今回は高齢者向けの配食サービスを展開しているシルバーライフの企業分析をしていきたいと思います。
企業概要
同社は、高齢者向けの配色サービスのフランチャイズチェーン(FC)を運営する企業です。高齢者人口が今後増えると見込まれていること、介護保険の介護報酬削減の流れから自前で給食を提供できなくなった高齢者施設からの需要増加などから成長を続けている企業です。
創業は2007年、上場は2017年となっています。創業者は清水 貴久氏であり現在も16.8%の大株主であり現在も代表取締役社長を務めています。

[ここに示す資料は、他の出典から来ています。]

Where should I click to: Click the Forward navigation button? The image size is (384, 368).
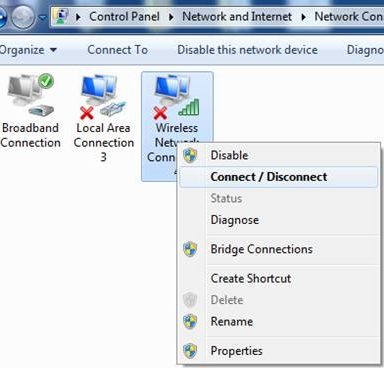23,17
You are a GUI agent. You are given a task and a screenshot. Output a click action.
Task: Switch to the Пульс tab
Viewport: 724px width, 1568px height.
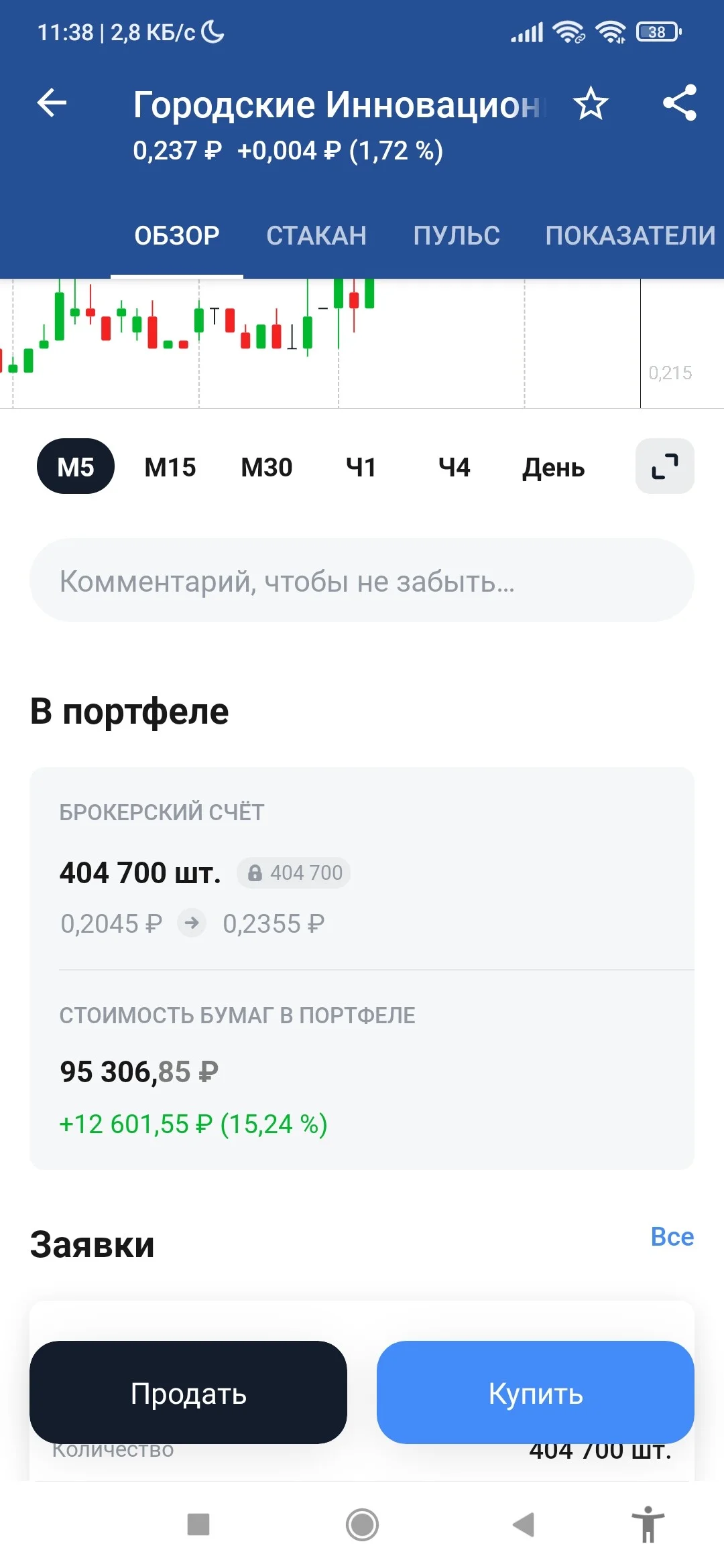(457, 235)
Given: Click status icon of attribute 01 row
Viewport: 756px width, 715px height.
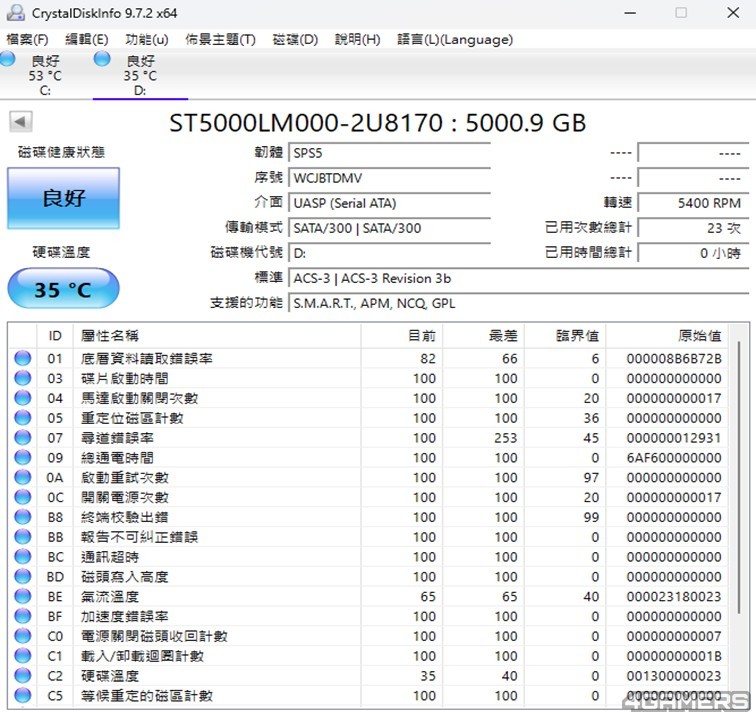Looking at the screenshot, I should coord(22,359).
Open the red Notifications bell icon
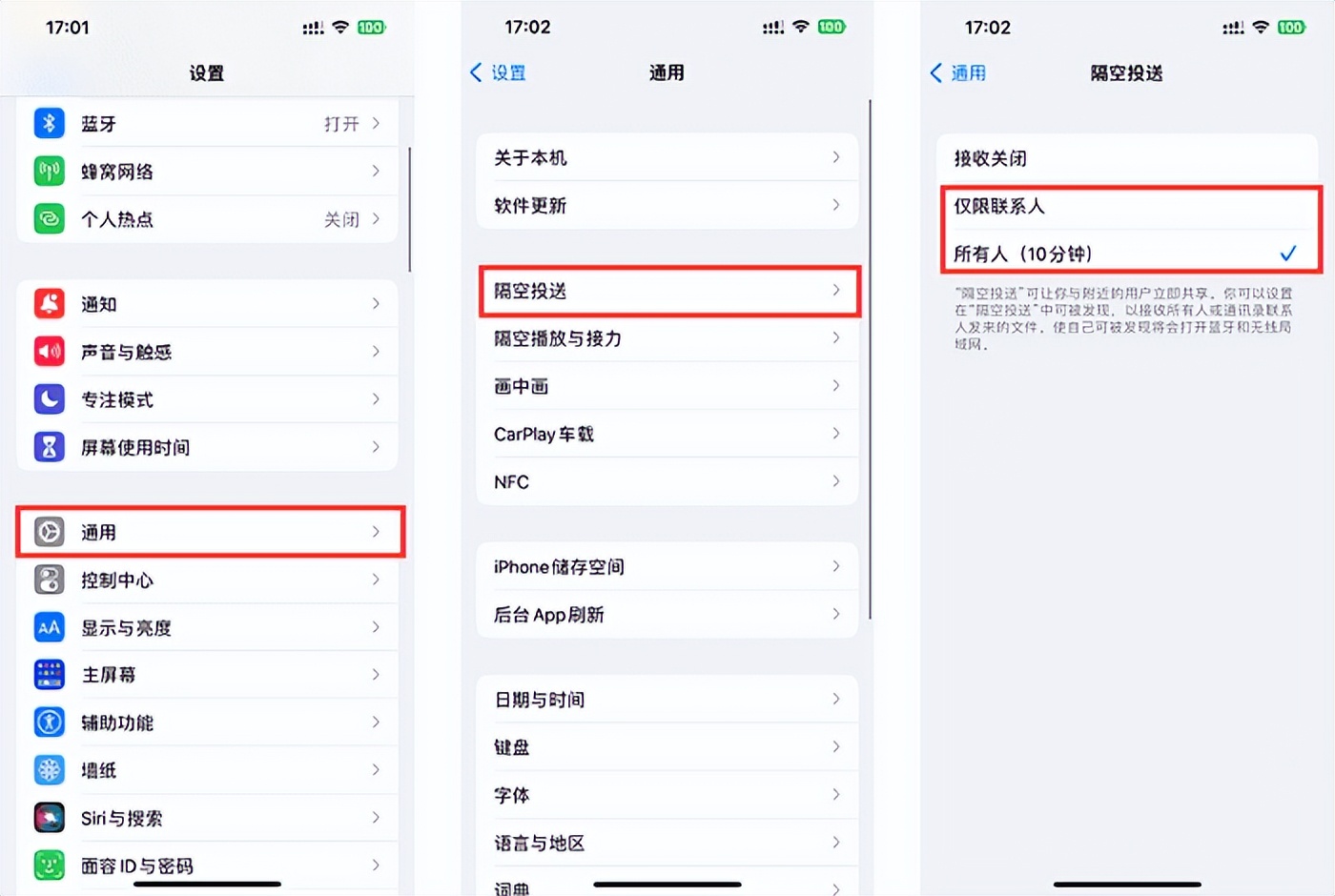Image resolution: width=1335 pixels, height=896 pixels. click(x=50, y=303)
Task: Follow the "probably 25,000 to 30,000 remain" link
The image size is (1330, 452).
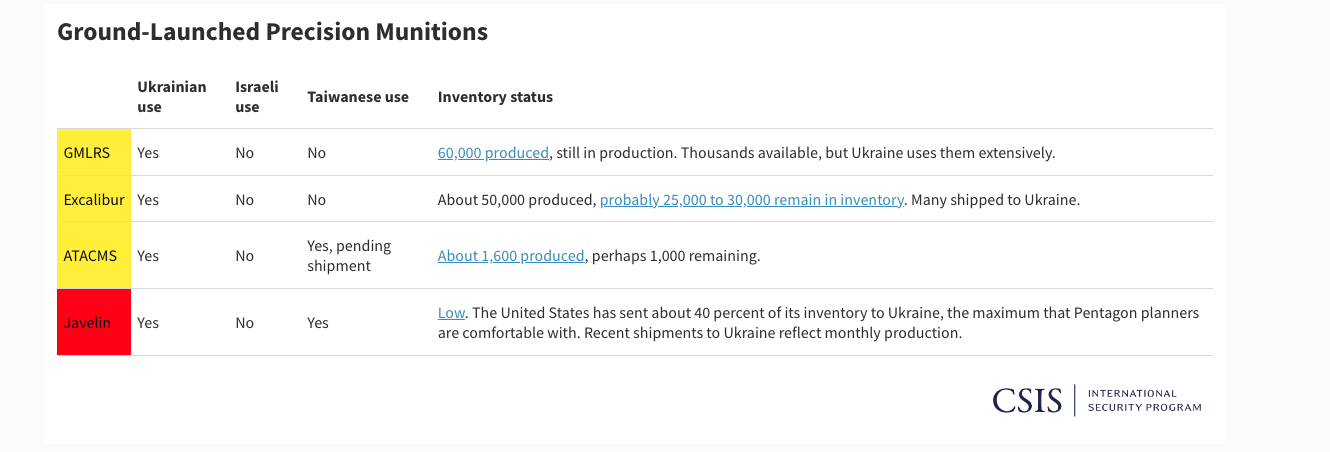Action: click(751, 200)

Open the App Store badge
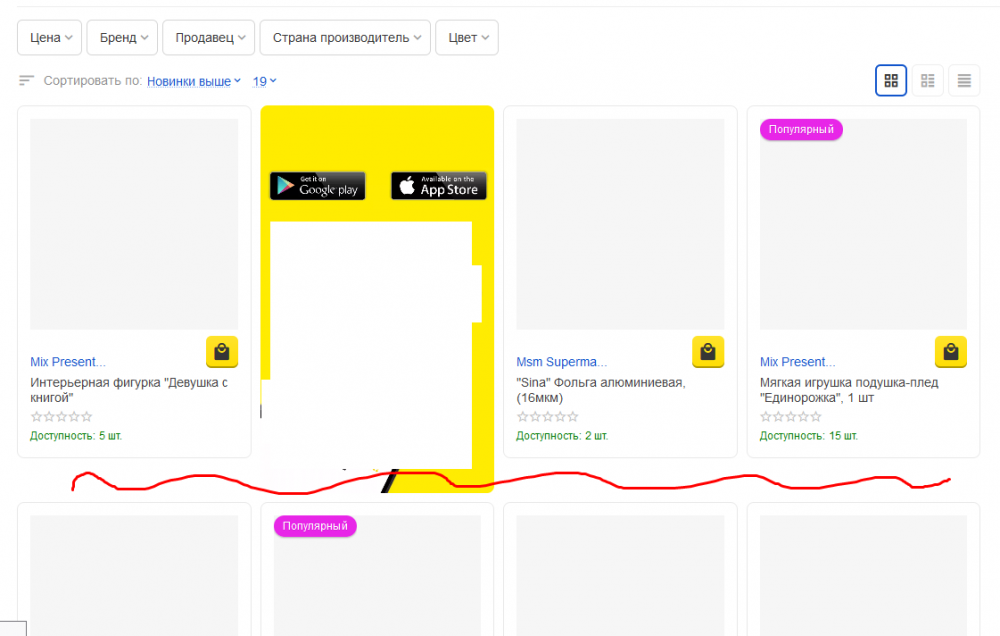438,186
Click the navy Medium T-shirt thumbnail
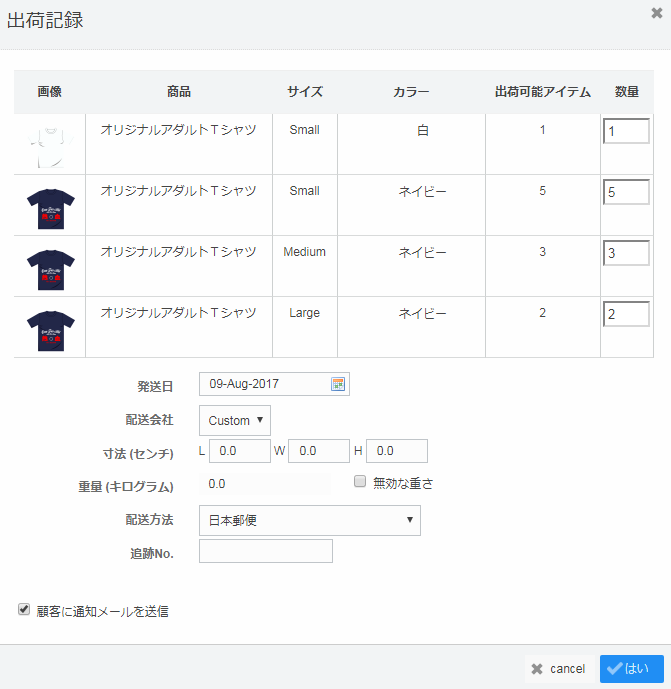The width and height of the screenshot is (671, 689). coord(50,267)
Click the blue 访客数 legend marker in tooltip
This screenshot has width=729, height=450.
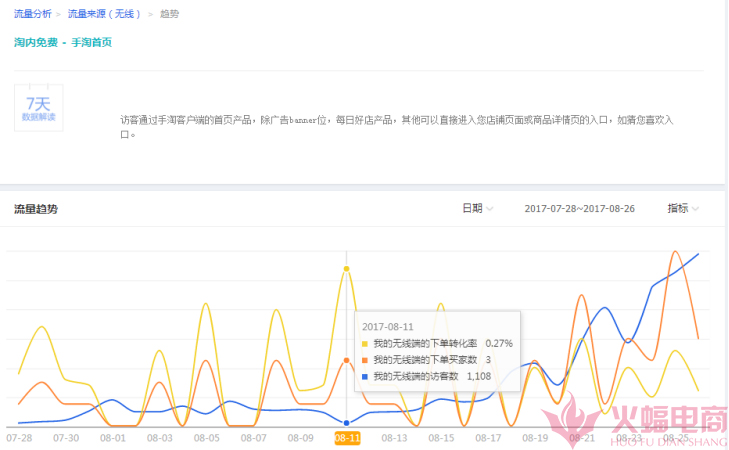(366, 377)
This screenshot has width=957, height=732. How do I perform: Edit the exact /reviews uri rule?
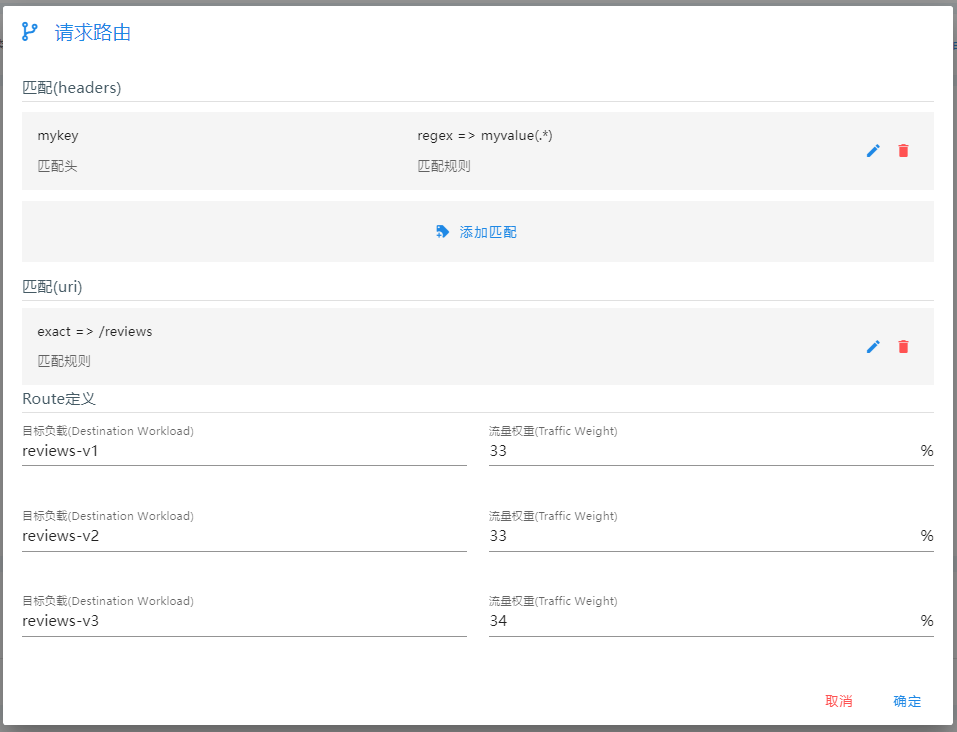[873, 347]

創業者の清水氏のキャリアも特徴的で、警視庁、経営コンサルティング会社を経て起業しています。彼のインタビューも経歴の異色さもそうですが、大変面白い内容になっていますのでお勧めです。
事業概要
同社は、食材の開発から製造、高齢利用者の自宅への配達を行うフランチャイズ店の運営までを全て一気通貫で行なっていることが特徴です。
ビジネスモデルは以下の通りです。自社で弁当を作り、直接販売やFC加盟店を通じて販売しています。FC加盟店に対しては経営指導を行い、そこからロイヤリティ収入も得ています。また、弁当だけでなく食材の販売も行なっていることがわかります。
2022年7月期の決算を見てみます。売上の多くを占めているのがFC加盟店経由での売上19億円となっており、高齢者施設等が3億円、直販・その他が4億円となっています。成長度合いでみると、最も規模の大きいFC加盟店セクションが前年同期比12.7%増加と最も成長を続けています。
財務状況
貸借対照表
BSを見ると、純資産が堅調に積み上がっていることがわかります。キャッシュも十分にありますね。2021年にはバランスシートの規模が大きくなっていますが、これは事業資産のうちの有形固定資産の伸びが主要因に読み取れます(21億円→44億円)。それと同時に有利子負債も倍以上に伸びていますから、借金をして何か大きな有形固定資産を取得したことが読み取れます。
答えを言ってしまうと、固定資産が大きく増えた要因は、栃木工場が原因です。
損益計算書
損益計算書を見ると、売上高は綺麗な右肩上がりです。ただ、営業利益と純利益を見ると2021年に前年同期比でマイナスとなっています。
減少の要因については、決算資料を見ると以下のように書かれていました。最も大きな要因は「運賃」とのことです。冷凍商品の売上が伸びたことにより、冷凍配送費と業務委託費の両方が増えたことで利益の減少に繋がっています。
ただし、今後は、置き配や栃木工場などでの内製化により、運賃の上昇を抑えるとのことで、利益の減少については一過性のものであることから、成長性の心配はないように思います。
キャッシュフロー計算書
2021年のCFを見ると、投資CFが大きくプラス、投資CFとFCFが大きくマイナスとなっています。これは前述のように栃木工場などの大型設備投資によるものです。
今後の成長につながる投資であるので、全く問題はないと思われます。
市況
株価を見て見ると、直近1年間では右肩下がりとなっています。時価総額は140億円と比較的小粒な企業規模となっています。
ROEは34倍と、東証一部平均の15倍と比較すると高いことから、成長をある程度見込まれていることがわかります。これから高齢化社会がさらに進行してしまう日本社会において、今後規模が大きくなる市場に入り込めていることが理由であると思われます。
まとめ
いかがでしたでしょうか。高齢者向けの配食サービスという、一見ニッチな市場に見えますが高齢者は今後確実に増加することから、ニーズは必ず高まります。
その中で、内製化によるコスト競争力やFC店舗数ナンバーワンというネットワーク的な強みを持っていることから、更なる成長が見込まれる企業だと思います。中期経営計画を見ると、2025年には168億円を計画しており成長力は抜群です。
時価総額も140億円程度とまだまだ小ぶりですし、日本では珍しい成長市場ですので投資妙味のある企業だと思います。高齢化マーケットに関心がある方はぜひ投資してはいかがでしょうか?